Match the string "agent" against each line below, and copy every line that matches.

MATERIAL SHOWN:
"""
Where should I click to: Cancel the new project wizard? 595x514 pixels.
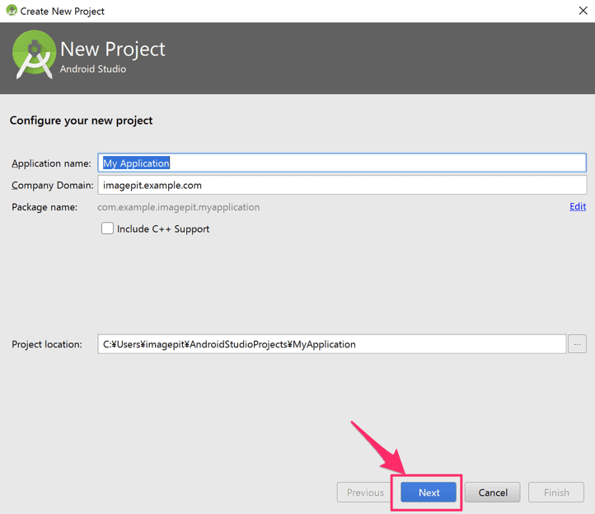point(493,493)
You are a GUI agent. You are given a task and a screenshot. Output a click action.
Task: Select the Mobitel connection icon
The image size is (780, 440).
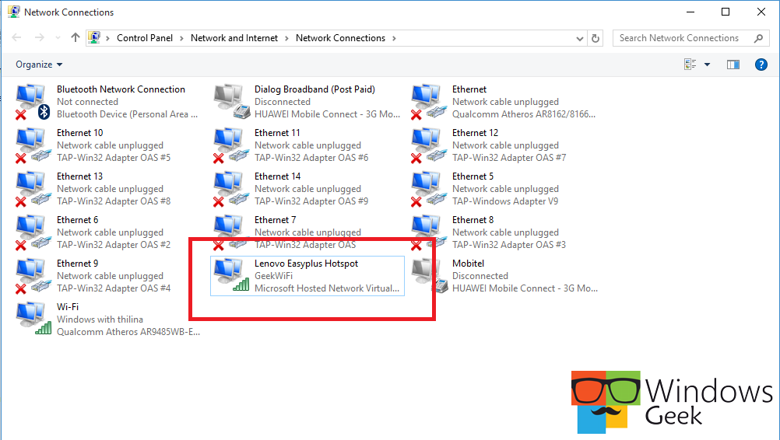point(428,276)
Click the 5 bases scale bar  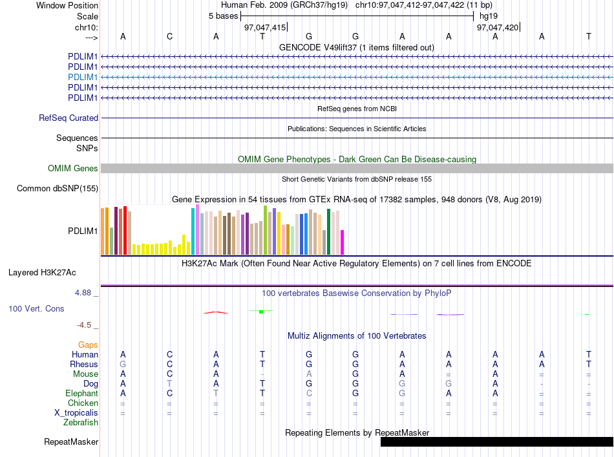(x=357, y=16)
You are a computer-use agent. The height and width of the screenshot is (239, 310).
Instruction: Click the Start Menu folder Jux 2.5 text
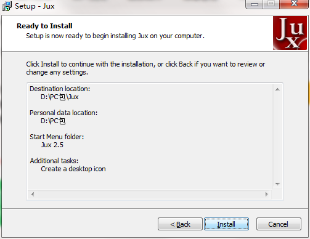[x=52, y=145]
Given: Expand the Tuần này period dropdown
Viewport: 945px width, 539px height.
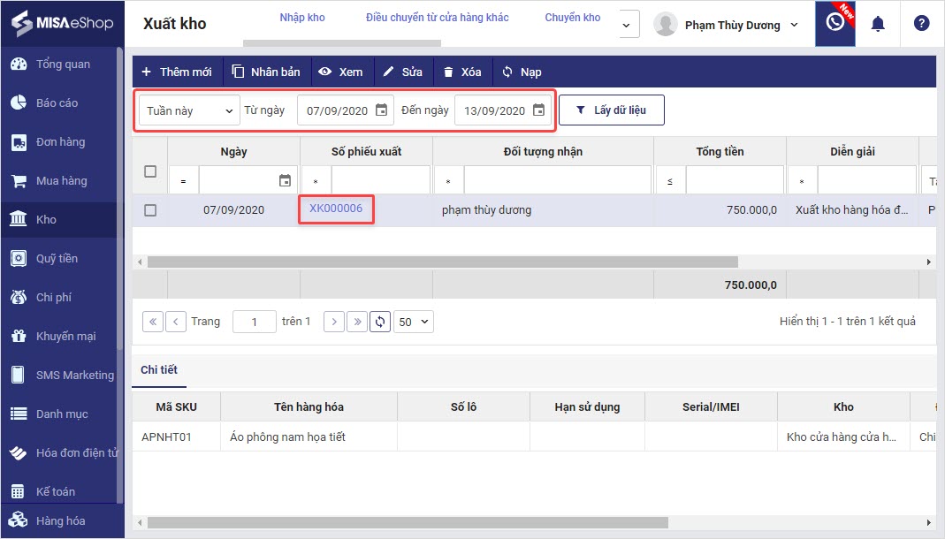Looking at the screenshot, I should tap(189, 110).
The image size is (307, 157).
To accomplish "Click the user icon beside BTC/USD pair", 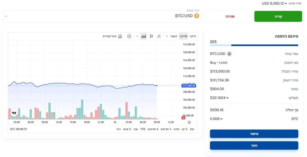I will [229, 54].
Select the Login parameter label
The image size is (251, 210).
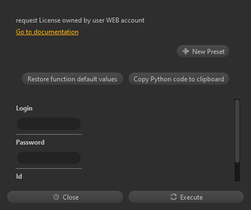coord(24,108)
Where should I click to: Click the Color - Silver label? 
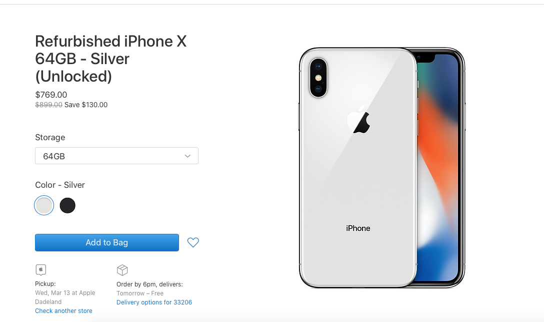[x=60, y=185]
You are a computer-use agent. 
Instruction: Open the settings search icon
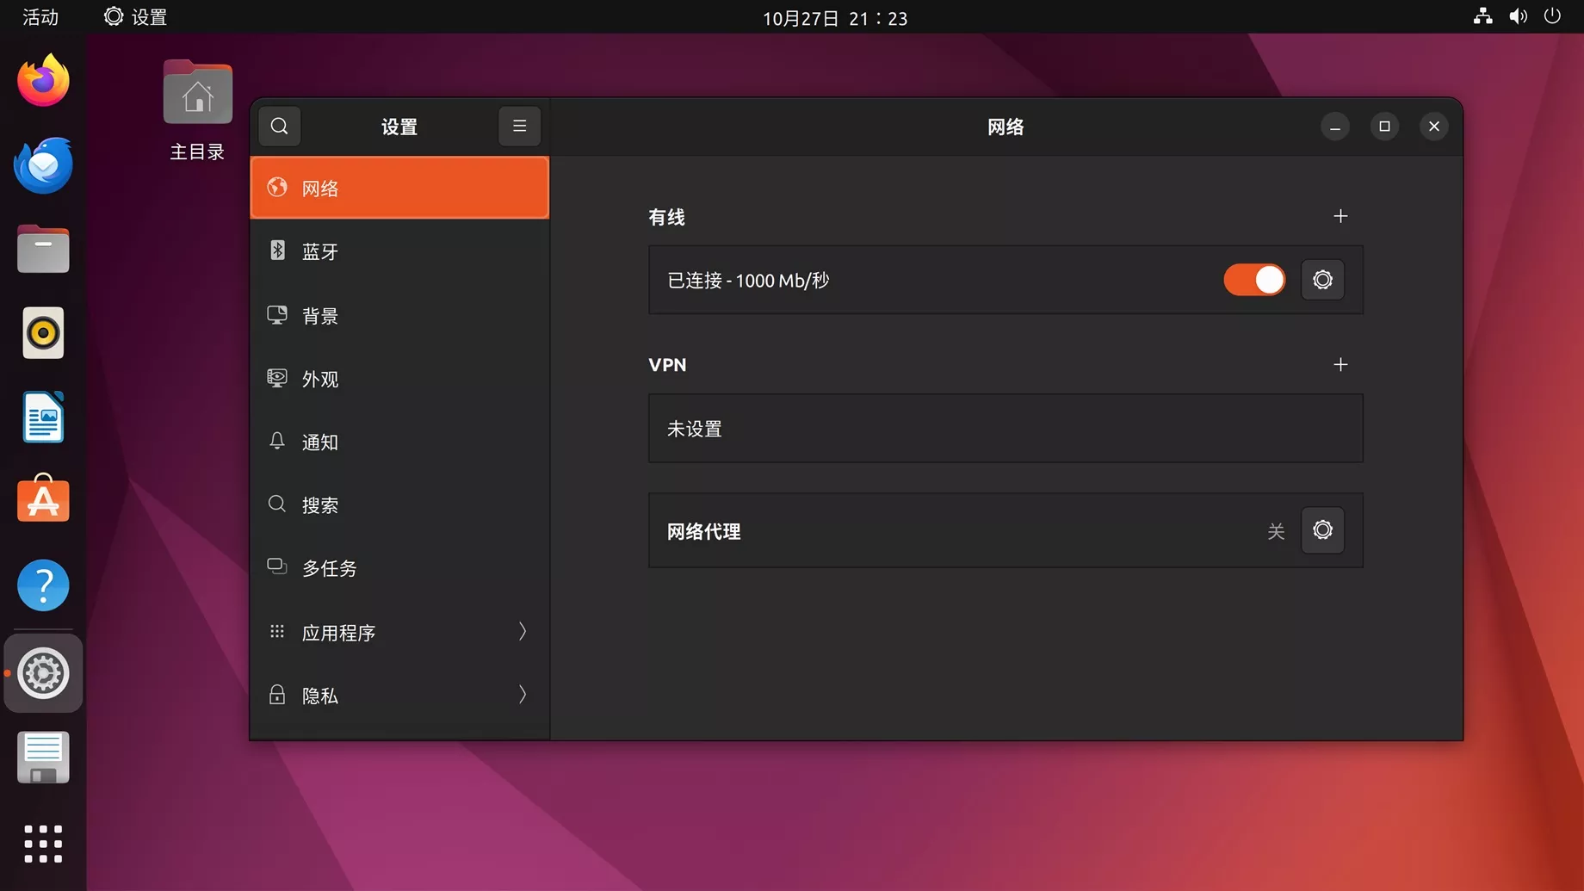280,127
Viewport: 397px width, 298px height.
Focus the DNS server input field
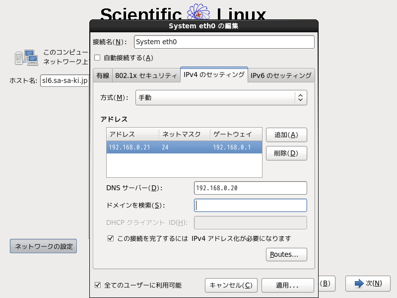pos(250,188)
"""
PROBLEM SOLUTION:
You are a GUI agent. You are given a task and a screenshot. Output a click action.
You are a computer-use agent. The height and width of the screenshot is (239, 310).
You are a computer-use agent. 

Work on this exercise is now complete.